▸ **Document passage**
>>>>

Configuring Per-Tool Rates

In the Rate Plan Wizard, select Agentic API as the product type, then open the Dimension Pricing tab. Each tool name in your tool registry appears as a billable dimension. Set a per-invocation rate for each. Tools without an explicit rate fall back to the plan's base per-call price.

dimension-pricing-config.json
{
  "rate_plan": "agentic-professional",
  "base_per_call": 0.002,
  "dimension_pricing": {
    "search.query":        0.001,
    "search.semantic":     0.003,
    "code.execute":        0.025,
    "code.analyze":        0.010,
    "data.read":           0.001,
    "data.write":          0.005,
    "web.browse":          0.008,
    "image.describe":      0.006
  },
  "token_metering": {
    "metric_id": "llm_tokens",
    "input_rate":    0.000003,
    "output_rate":   0.000015,
    "reasoning_rate": 0.000020
  }
}
WARNING
Tool names are matched case-sensitively against the tool_name field in the usage event. If your MCP server returns Search.Query but your dimension config specifies search.query, the call falls back to the base rate. Normalize tool names in lowercase before emitting usage events.

Example Integration#

The following Node.js example shows the complete agentic integration lifecycle: agent authentication, session start, tool invocation with metering, and explicit session close. It uses the @aforo/mcp-metering SDK which handles token exchange, event buffering, and flush automatically.

terminal
npm install @aforo/mcp-metering
agent-runner.js
import { AforoAgentClient } from '@aforo/mcp-metering';

// 1. Authenticate the agent (client credentials flow)
const aforo = new AforoAgentClient({
  clientId:     process.env.AFORO_CLIENT_ID,
  clientSecret: process.env.AFORO_CLIENT_SECRET,
  tenantId:     process.env.AFORO_TENANT_ID,
  productId:    'prod_research_assistant_v2',
});

await aforo.authenticate(); // exchanges client_id/secret → JWT; auto-renews

// 2. Start a named session (returns a stable session_id)
const session = await aforo.startSession({
  agentId:   'agt_01HXK3M9BVWZ4P6R8SNGF2Y7D',
  sessionTag: 'research-run-2026-04-18',
});

console.log('Session started:', session.sessionId);
// → ses_01HXKRM3ABCDE7F8G9HNPQRST

// 3. Execute tool calls — metering is automatic via the wrapper
const results = await aforo.wrapToolHandler(
  'search.semantic',
  async (args) => {
    // Your actual tool logic here
    const response = await fetch('https://api.yourservice.com/search', {
      method:  'POST',
      headers: { Authorization: `Bearer ${session.accessToken}` },
      body:    JSON.stringify(args),
    });
    return response.json();
  }
)({ query: 'latest RLHF research papers', limit: 20 });

// 4. Meter LLM tokens separately if your agent calls an LLM
await aforo.meterTokens({
  sessionId:      session.sessionId,
  inputTokens:    1240,
  outputTokens:   380,
  reasoningTokens: 520,
  model:          'claude-opus-4',
});

// 5. End the session explicitly (optional — idle timeout closes it too)

<<<<

▸ **Extracted data**
>>>>

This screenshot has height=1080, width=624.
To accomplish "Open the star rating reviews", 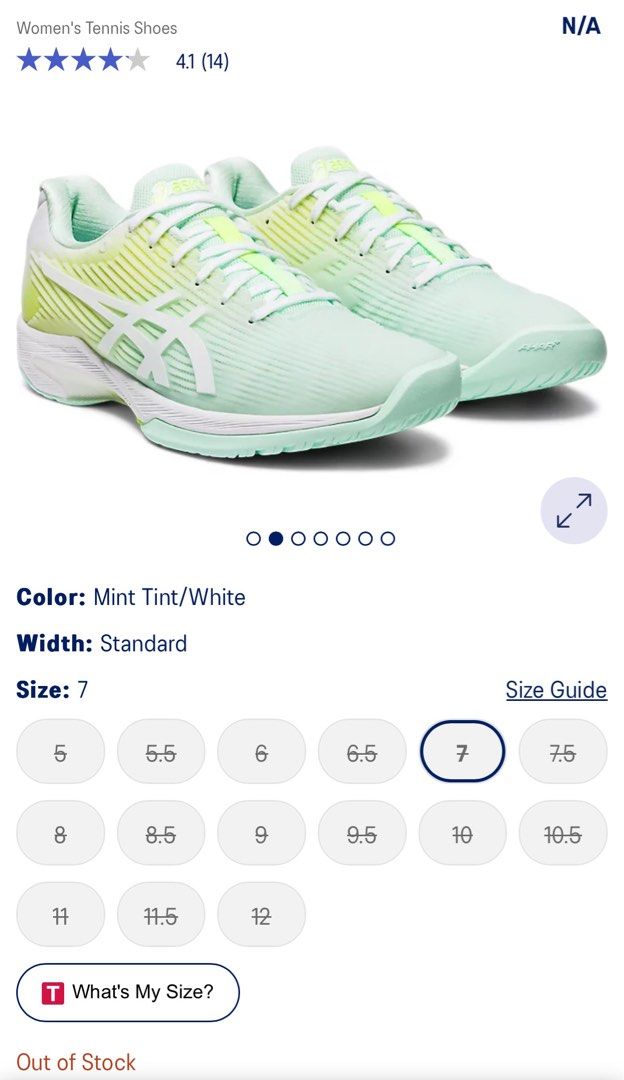I will pos(123,61).
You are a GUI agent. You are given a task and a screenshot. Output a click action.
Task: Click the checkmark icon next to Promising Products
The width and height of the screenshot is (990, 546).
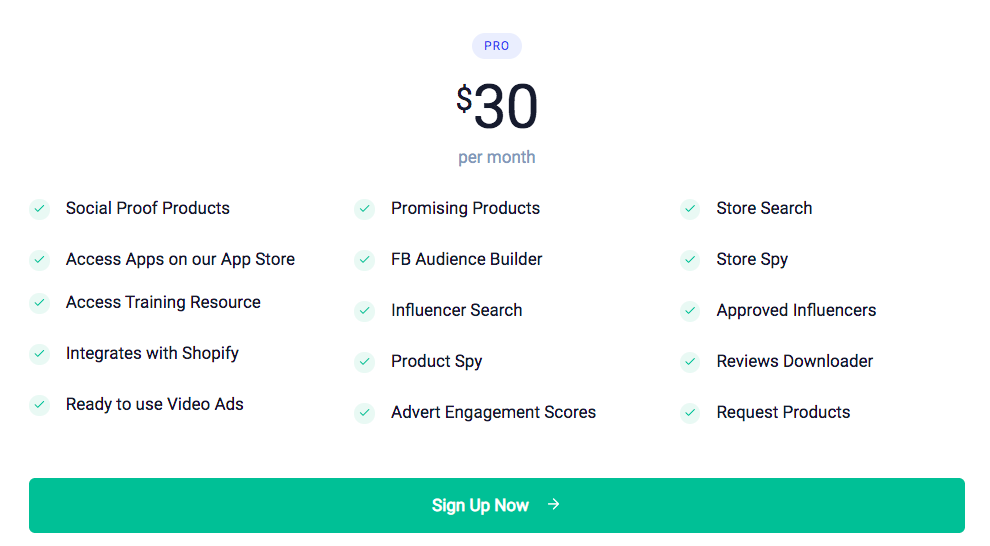[365, 209]
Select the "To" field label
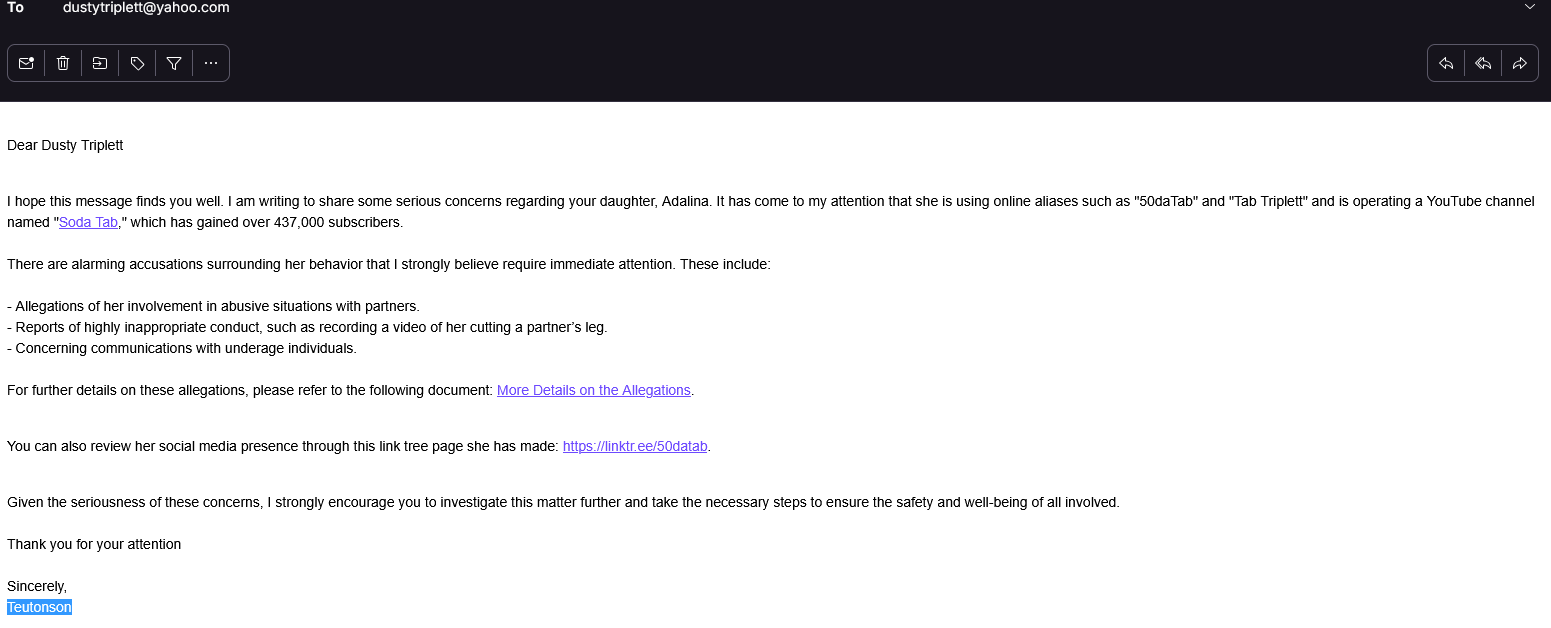 click(x=15, y=8)
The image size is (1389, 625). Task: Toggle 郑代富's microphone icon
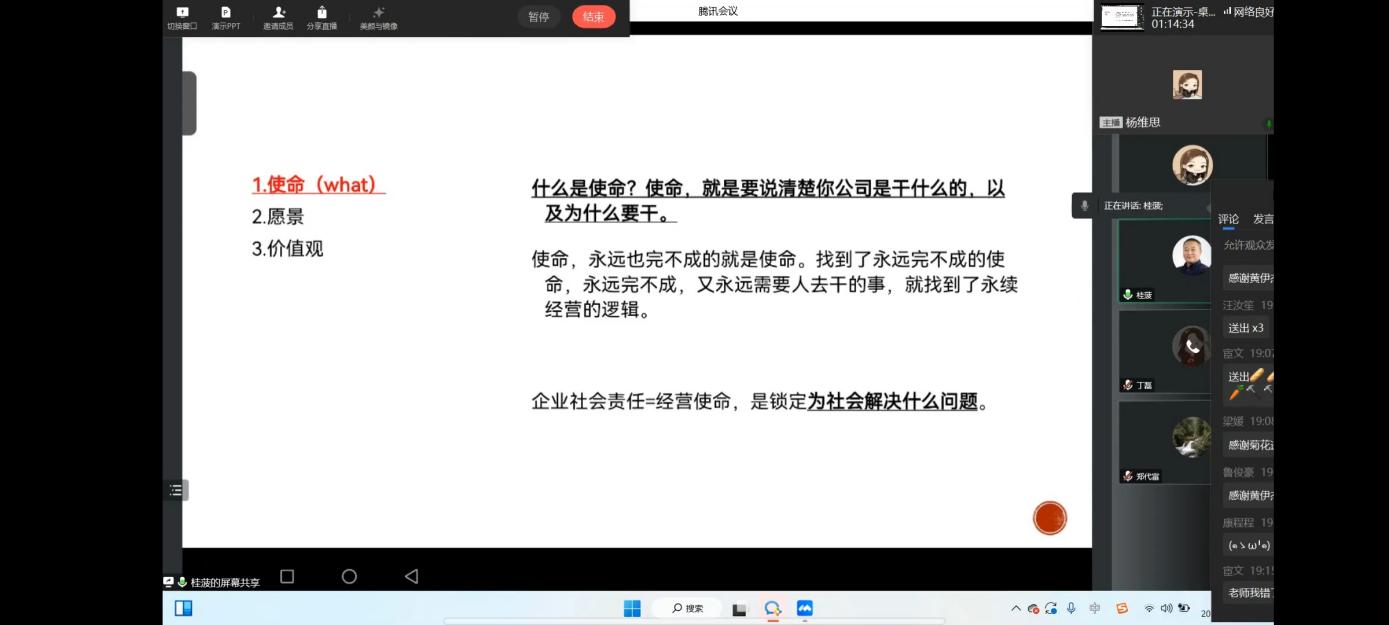(1126, 475)
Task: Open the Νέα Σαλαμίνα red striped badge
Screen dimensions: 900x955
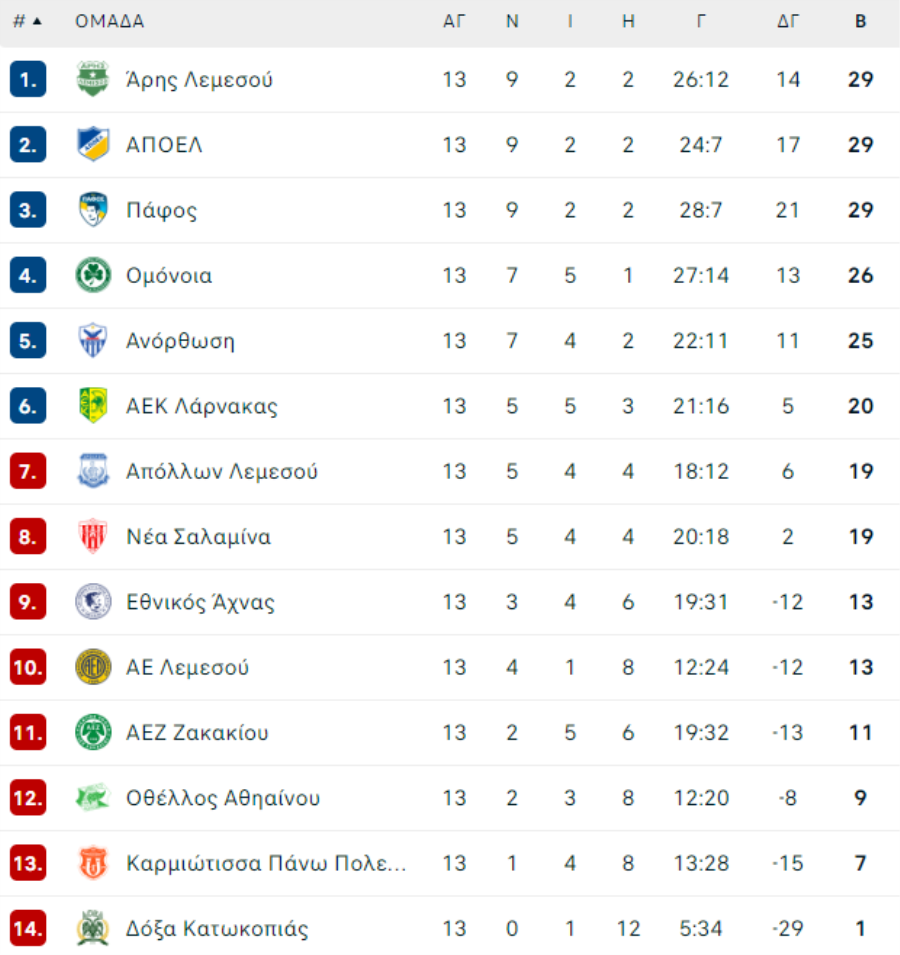Action: click(93, 536)
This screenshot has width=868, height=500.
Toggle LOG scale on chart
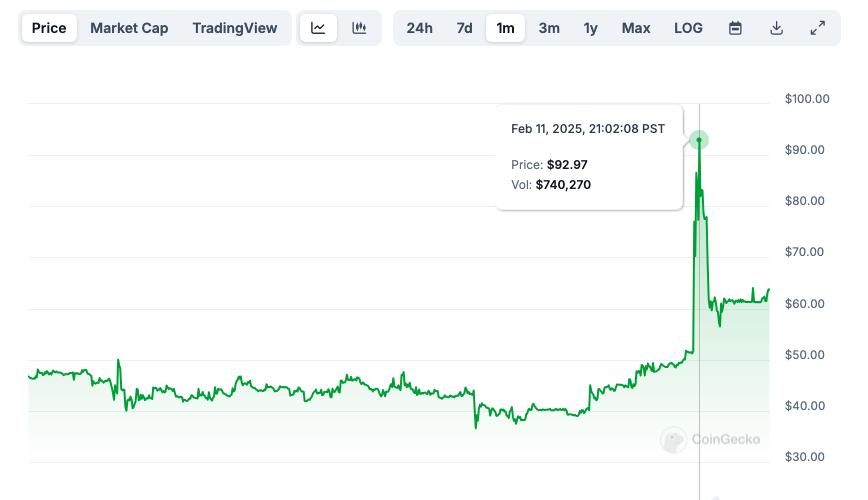(688, 28)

<<<<

▸ **Task list**
1. List each tool name that has its own rate under "dimension_pricing" in the per-tool pricing guide.
2. Write the next part of the per-tool pricing guide, starting after its last line.

▸ **Outputs by task**
1.
search.query
search.semantic
code.execute
code.analyze
data.read
data.write
web.browse
image.describe

2.
const summary = await aforo.endSession(session.sessionId);
console.log('Session summary:', summary);
// → { toolCalls: 14, totalTokens: 24820, durationMs: 47230 }

Usage Events Emitted

The SDK emits three types of usage events to Aforo's ingestion endpoint on your behalf. You never construct raw event payloads manually.

usage-event-examples.json
// Tool call event (emitted per wrapToolHandler invocation)
{
  "event_type": "tool_invoked",
  "metric_id":  "tool_invocations",
  "quantity":   1,
  "agent_id":   "agt_01HXK3M9BVWZ4P6R8SNGF2Y7D",
  "session_id": "ses_01HXKRM3ABCDE7F8G9HNPQRST",
  "tool_name":  "search.semantic",
  "execution_status": "SUCCESS",
  "execution_duration_ms": 312
}

// Token event (emitted per meterTokens call)
{
  "event_type":  "tokens_consumed",
  "metric_id":   "llm_tokens",
  "quantity":    2140,
  "agent_id":    "agt_01HXK3M9BVWZ4P6R8SNGF2Y7D",
  "session_id":  "ses_01HXKRM3ABCDE7F8G9HNPQRST",
  "input_tokens":     1240,
  "output_tokens":    380,
  "reasoning_tokens": 520,
  "model":       "claude-opus-4"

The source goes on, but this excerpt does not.